**Task description:** Reproduce nothing beyond the line containing "You are a computer-use". From the first line of the data below down to it, copy each line exactly, without the pictures.

= Beginning of Section =

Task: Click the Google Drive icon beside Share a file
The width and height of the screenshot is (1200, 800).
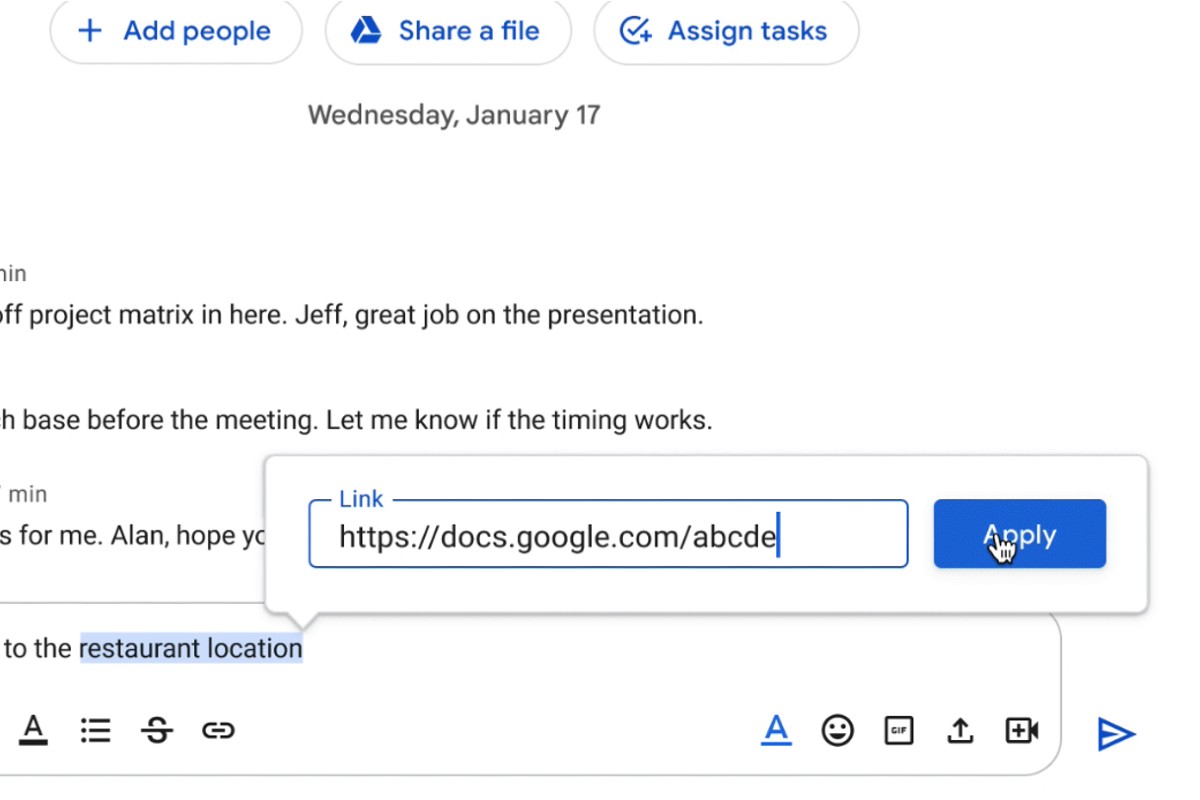Action: (366, 31)
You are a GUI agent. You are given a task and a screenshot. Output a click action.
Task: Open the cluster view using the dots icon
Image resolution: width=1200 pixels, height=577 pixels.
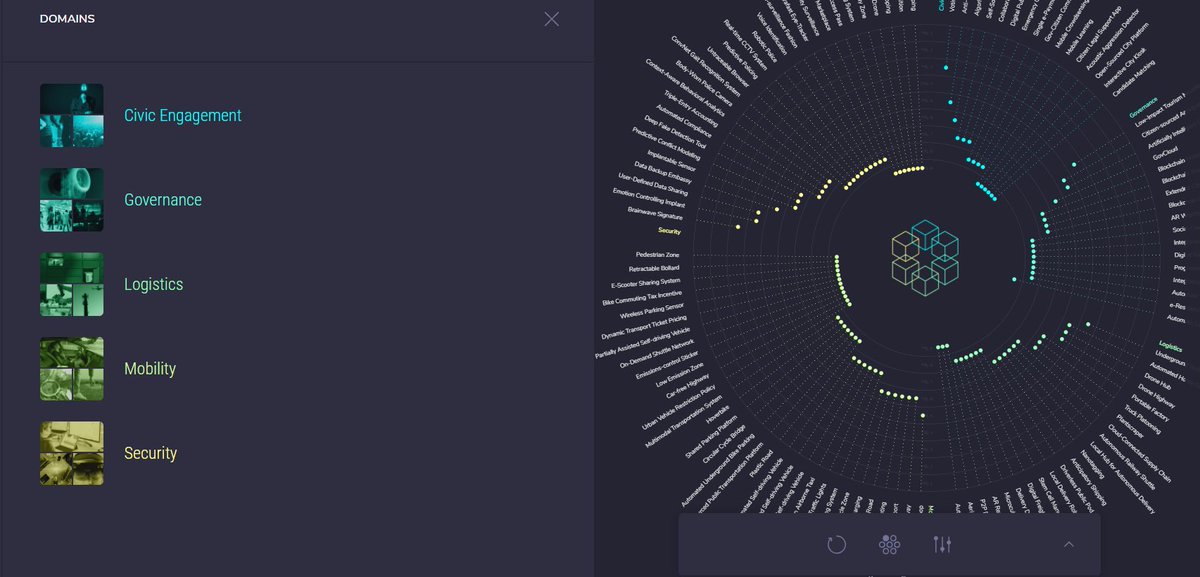[889, 545]
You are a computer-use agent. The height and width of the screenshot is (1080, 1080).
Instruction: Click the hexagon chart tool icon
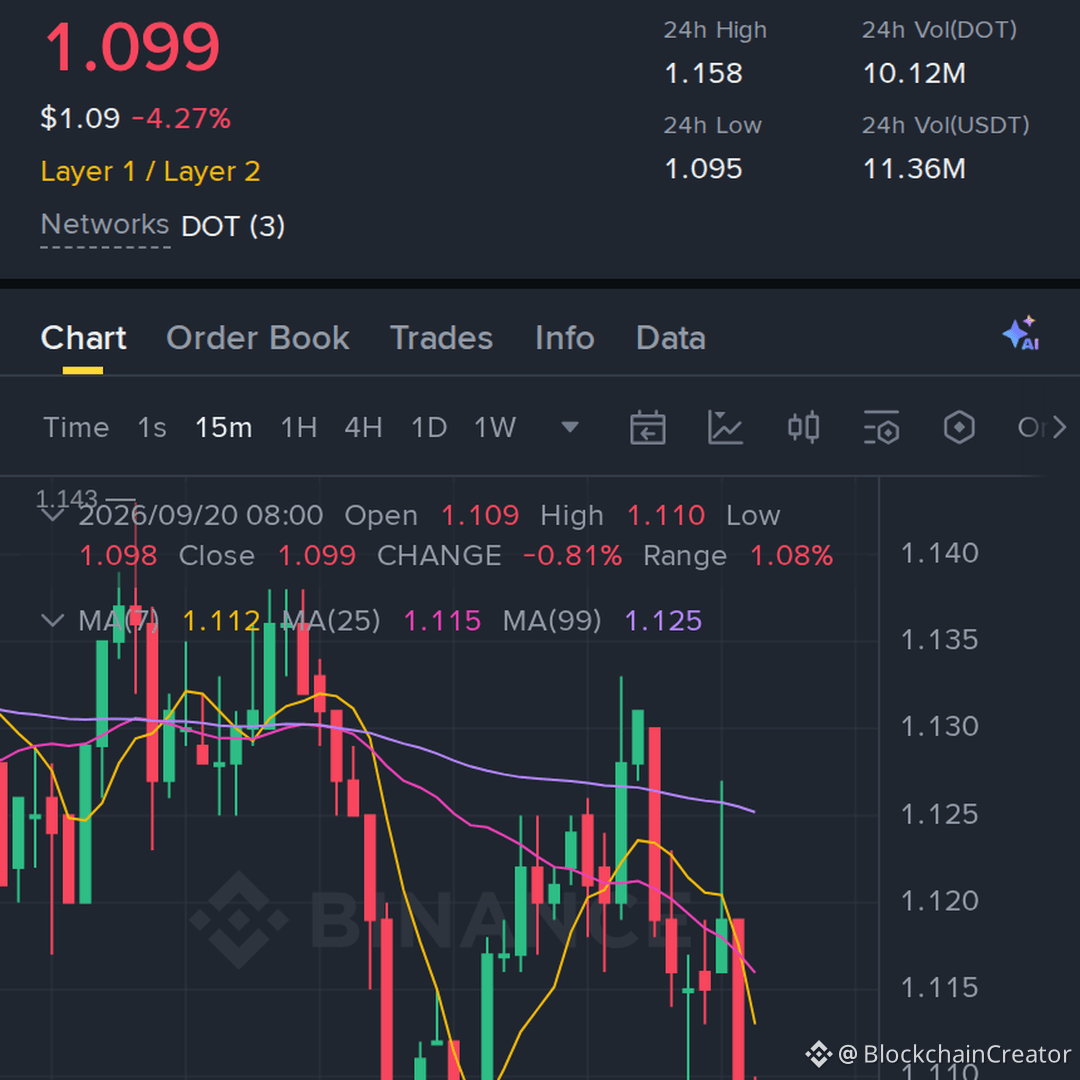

= End of Section =

**Task response:**
Task: Click the Google Drive icon beside Share a file
The width and height of the screenshot is (1200, 800).
Action: (366, 31)
You are a GUI agent. You are given a task and a screenshot. Output a click action.
Task: Open the cluster view using the dots icon
Image resolution: width=1200 pixels, height=577 pixels.
[889, 545]
You are a computer-use agent. The height and width of the screenshot is (1080, 1080).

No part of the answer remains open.